Marguerite and Armand, Milano, Maggio 2012

 

 

Era il 5 luglio 1977, al London Coliseum vidi per la prima volta "Marguerite and Armand" con il cast della creazione, Margot Fonteyn e Rudolf Nureyev, anche se 14 anni dopo la prima il risultato, pur sconvolgente, era in qualche modo meno energico e più morbido.
Dopo 23 anni il balletto, sparito dalle scene con gli interpreti originari, venne annunciato alla ROH. Sperai che, come cast alternativo a Guillem-Le Riche, potessi vedere anche Roberto. Non dimenticavo che nel 2000 lui era venticinquenne come lo era Nureyev al debutto nel ruolo. Non fu così e applaudii la coppia francese. Quando li rividi a Parigi nel 2003 trovai tutto molto mitigato. Nel frattempo il balletto entrò in repertorio di tante compagnie e di tanti danzatori.
Finalmente l'attesa di 12 anni finisce stasera e sono presente al debutto di Roberto Bolle e Svetlana Zakharova. In che modo una coreografia diventa mitica? Legandola agli interpreti che l'hanno ispirata o moltiplicandone le letture per far emergere quelle più meritevoli? Stasera posso trovare una risposta a questo interrogativo.
Da Bologna riusciamo a partire in un bel gruppo grazie alla collaborazione del contingente milanese. Il tempo è magnifico e il viaggio procede speditamente. Entriamo nell'atrio e ci imbattiamo nei volti noti di critici e nello svolazzare dell'abito di Marta Marzotto. Saliamo ai nostri posti e inforchiamo i binocoli. Stiamo per vivere il nostro 250.o spettacolo con il Divino!
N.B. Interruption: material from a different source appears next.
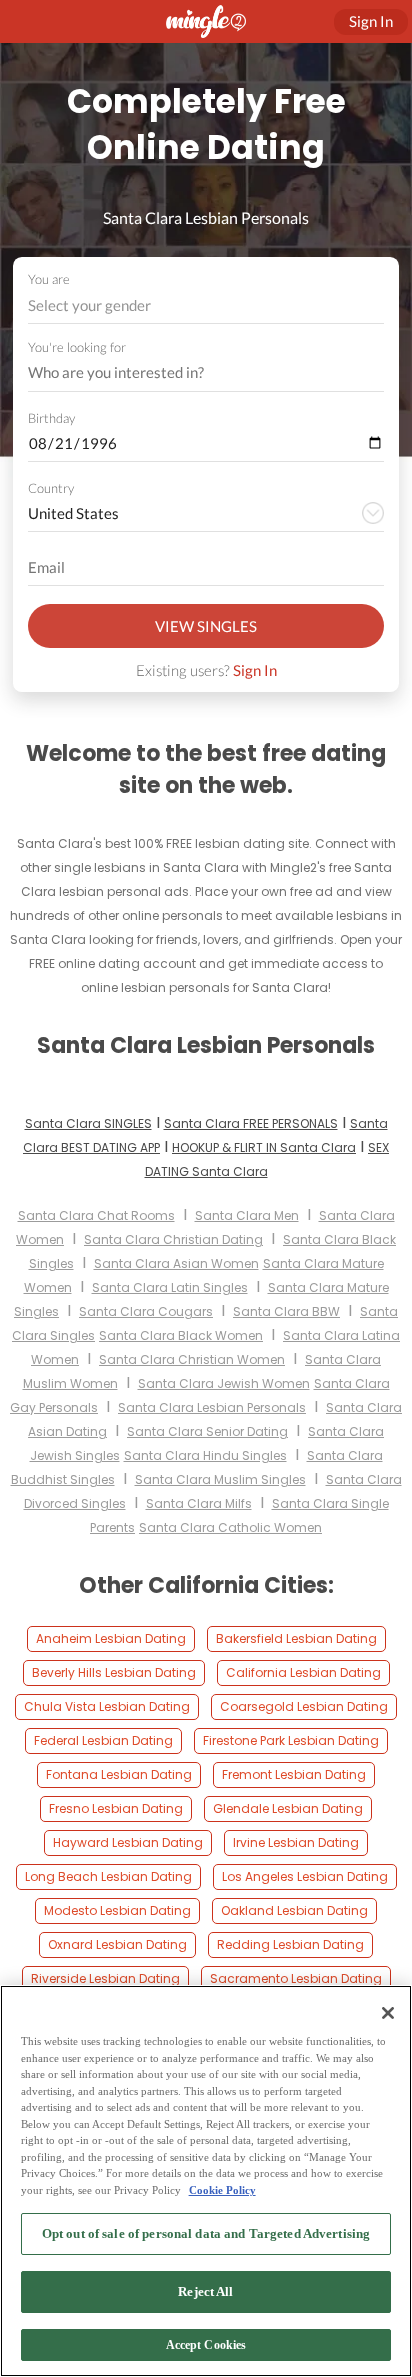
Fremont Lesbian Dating (294, 1774)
La musica di Liszt impone da subito un'atmosfera incalzante al balletto. C'è un'urgenza che marca l'ineluttabilità e lo scorrere del tempo, della vita, del sangue. Roberto entra in scena e gli serve una ventina di secondi per calarsi nel nucleo della vicenda. Da lì si lascia andare al turbine dei passi, così intrisi della potenza plastica della scuola russa: giri vorticosi in passé e in attitude, relevè in arabesque e alla seconda, salti aerei che forse solo nelle due revoltade hanno minor elevazione. E Marguerite? Difficile distogliere lo sguardo dal Divino quando è in un simile stato di grazia, ma l'affiatamento è perfetto, i sollevamenti fluidi, l'emozione intensa. Solo in due passaggi il ritmo rallenta: quando Armand sdraiato riceve il bacio d'addio di Marguerite e quando Marguerite cade spenta a terra dalle braccia di un Armand sgomento e piegato dalla fine dell'amata. Tra queste due scene c'è la mia parte preferita del balletto, quel crescendo di violenza, di frustrazione, di rabbia, di speranza descritti attraverso i gesti e i movimenti. Roberto indossa alla perfezione il costume nero di queste scene (ma dalla giacca gli sfugge anzitempo il denaro) e soprattutto è maestro nell'uso del mantello. Meravigliosa la corsa, sospinto dall'amore ritrovato, ancor più agghiacciante l'immobilità di lui inginocchiato alla fine.

Il pubblico, rimasto in assoluto silenzio, esplode al chiudersi del sipario. Le chiamate si prolungano per 8 minuti e il Divino è visibilmente soddisfatto, un po' meno noi che veniamo obbligati da una maschera a ritirare la nostra sorpresa dal parapetto del palco. Ma nemmeno questa angheria ci impedisce di commentare a caldo che vorremmo subito rivedere il balletto per riviverne ancora le emozioni regalateci da Roberto.
Segue il brevissimo "Concerto DSCH", un balletto con numerosi rimandi a frammenti di celeberrime coreografie russe intercalate a divertenti gag che usano il corpo di ballo non in modo compatto ma con ammiccamenti sbarazzini. Peccato che l'interpretazione degli scaligeri, a parte Sutera, non appaia notevole.
Rientriamo con la luna che illumina la strada e l'adrenalina che ci impedirà di prendere sonno. La risposta? Per me la coreografia di "Marguerite and Armand" merita di vivere, specie se a darle vita è questo intenso, vibrante, carismatico Roberto.